## Try it
Every record below should be retyped exactly, and no picture should appear in the copy.

*** Data excerpts Section Begins ***

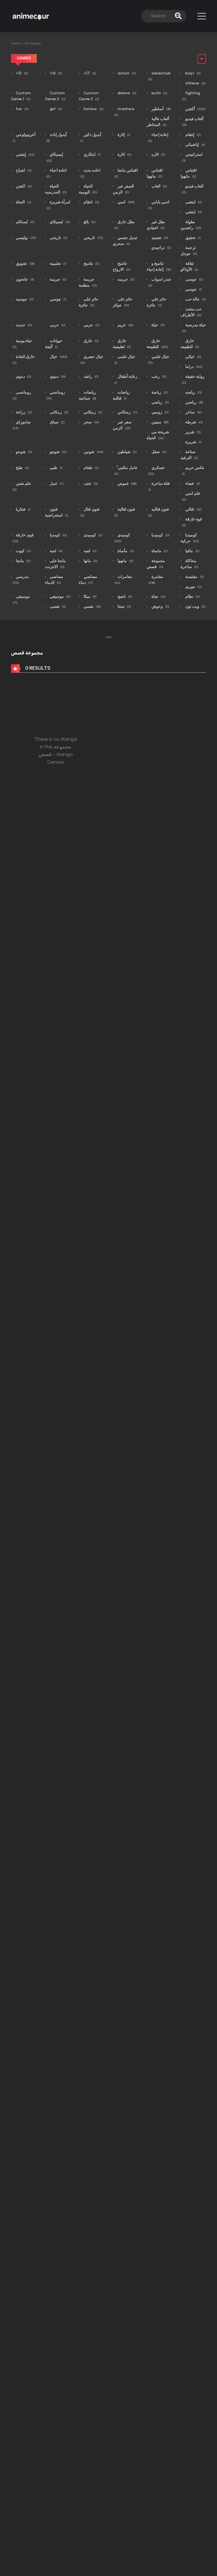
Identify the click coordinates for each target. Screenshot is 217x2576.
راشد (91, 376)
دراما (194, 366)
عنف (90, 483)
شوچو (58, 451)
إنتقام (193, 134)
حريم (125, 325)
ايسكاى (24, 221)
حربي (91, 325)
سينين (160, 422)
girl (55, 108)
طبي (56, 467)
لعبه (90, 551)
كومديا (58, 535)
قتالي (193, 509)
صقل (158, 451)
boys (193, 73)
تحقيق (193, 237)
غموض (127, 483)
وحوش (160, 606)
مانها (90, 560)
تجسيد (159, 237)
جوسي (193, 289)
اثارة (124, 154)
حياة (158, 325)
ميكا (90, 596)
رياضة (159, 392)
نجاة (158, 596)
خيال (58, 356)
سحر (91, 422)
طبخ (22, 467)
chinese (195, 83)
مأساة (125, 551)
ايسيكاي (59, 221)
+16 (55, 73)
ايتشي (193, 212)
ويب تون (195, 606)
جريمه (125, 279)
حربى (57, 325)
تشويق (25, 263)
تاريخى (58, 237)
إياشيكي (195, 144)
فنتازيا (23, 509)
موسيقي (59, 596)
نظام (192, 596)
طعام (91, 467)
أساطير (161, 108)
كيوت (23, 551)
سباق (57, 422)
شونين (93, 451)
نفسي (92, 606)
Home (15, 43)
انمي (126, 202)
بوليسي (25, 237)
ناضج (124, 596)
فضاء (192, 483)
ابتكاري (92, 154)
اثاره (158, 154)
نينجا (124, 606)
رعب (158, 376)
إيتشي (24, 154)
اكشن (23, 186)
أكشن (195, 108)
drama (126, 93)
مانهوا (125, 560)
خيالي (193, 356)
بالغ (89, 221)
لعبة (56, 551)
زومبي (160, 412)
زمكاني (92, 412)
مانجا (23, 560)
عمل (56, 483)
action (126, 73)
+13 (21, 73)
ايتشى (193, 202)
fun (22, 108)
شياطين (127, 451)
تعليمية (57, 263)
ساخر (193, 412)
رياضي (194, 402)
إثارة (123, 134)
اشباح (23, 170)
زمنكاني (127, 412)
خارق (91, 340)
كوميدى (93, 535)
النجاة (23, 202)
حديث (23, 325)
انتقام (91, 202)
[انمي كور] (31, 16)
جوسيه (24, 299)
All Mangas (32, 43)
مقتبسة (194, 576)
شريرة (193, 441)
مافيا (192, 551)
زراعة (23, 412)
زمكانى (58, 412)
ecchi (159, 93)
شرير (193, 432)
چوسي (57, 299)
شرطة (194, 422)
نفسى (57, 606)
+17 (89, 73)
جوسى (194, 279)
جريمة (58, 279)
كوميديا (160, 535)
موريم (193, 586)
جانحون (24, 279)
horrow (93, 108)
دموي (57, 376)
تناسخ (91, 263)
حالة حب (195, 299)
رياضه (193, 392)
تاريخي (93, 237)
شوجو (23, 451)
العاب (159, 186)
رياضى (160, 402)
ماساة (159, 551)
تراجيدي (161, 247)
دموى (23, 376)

*** Data excerpts Section Ends ***

## The completed task
Identify the click coordinates for each target. Screenshot is 217x2576.
راشد (91, 376)
دراما (194, 366)
عنف (90, 483)
شوچو (58, 451)
إنتقام (193, 134)
حريم (125, 325)
ايسكاى (24, 221)
حربي (91, 325)
سينين (160, 422)
girl (55, 108)
طبي (56, 467)
لعبه (90, 551)
كومديا (58, 535)
قتالي (193, 509)
صقل (158, 451)
boys (193, 73)
تحقيق (193, 237)
غموض (127, 483)
وحوش (160, 606)
مانها (90, 560)
تجسيد (159, 237)
جوسي (193, 289)
اثارة (124, 154)
حياة (158, 325)
ميكا (90, 596)
رياضة (159, 392)
نجاة (158, 596)
خيال (58, 356)
سحر (91, 422)
طبخ (22, 467)
chinese (195, 83)
مأساة (125, 551)
ايسيكاي (59, 221)
+16 (55, 73)
ايتشي (193, 212)
ويب تون (195, 606)
جريمه (125, 279)
حربى (57, 325)
تشويق (25, 263)
تاريخى (58, 237)
إياشيكي (195, 144)
فنتازيا (23, 509)
موسيقي (59, 596)
نظام (192, 596)
طعام (91, 467)
أساطير (161, 108)
كيوت (23, 551)
سباق (57, 422)
شونين (93, 451)
نفسي (92, 606)
Home (15, 43)
انمي (126, 202)
بوليسي (25, 237)
ناضج (124, 596)
فضاء (192, 483)
ابتكاري (92, 154)
اثاره (158, 154)
نينجا (124, 606)
رعب (158, 376)
إيتشي (24, 154)
اكشن (23, 186)
أكشن (195, 108)
drama (126, 93)
مانهوا (125, 560)
خيالي (193, 356)
بالغ (89, 221)
لعبة (56, 551)
زومبي (160, 412)
زمكاني (92, 412)
مانجا (23, 560)
عمل (56, 483)
action (126, 73)
+13 (21, 73)
ايتشى (193, 202)
fun (22, 108)
شياطين (127, 451)
تعليمية (57, 263)
ساخر (193, 412)
رياضي (194, 402)
إثارة (123, 134)
اشباح (23, 170)
زمنكاني (127, 412)
خارق (91, 340)
كوميدى (93, 535)
النجاة (23, 202)
حديث (23, 325)
انتقام (91, 202)
[انمي كور] (31, 16)
جوسيه (24, 299)
All Mangas (32, 43)
مقتبسة (194, 576)
شريرة (193, 441)
مافيا (192, 551)
زراعة (23, 412)
زمكانى (58, 412)
ecchi (159, 93)
شرير (193, 432)
چوسي (57, 299)
شرطة (194, 422)
نفسى (57, 606)
+17 (89, 73)
جوسى (194, 279)
جريمة (58, 279)
كوميديا (160, 535)
موريم (193, 586)
جانحون (24, 279)
horrow (93, 108)
دموي (57, 376)
تناسخ (91, 263)
حالة حب (195, 299)
رياضه (193, 392)
تاريخي (93, 237)
شوجو (23, 451)
العاب (159, 186)
رياضى (160, 402)
ماساة (159, 551)
تراجيدي (161, 247)
دموى (23, 376)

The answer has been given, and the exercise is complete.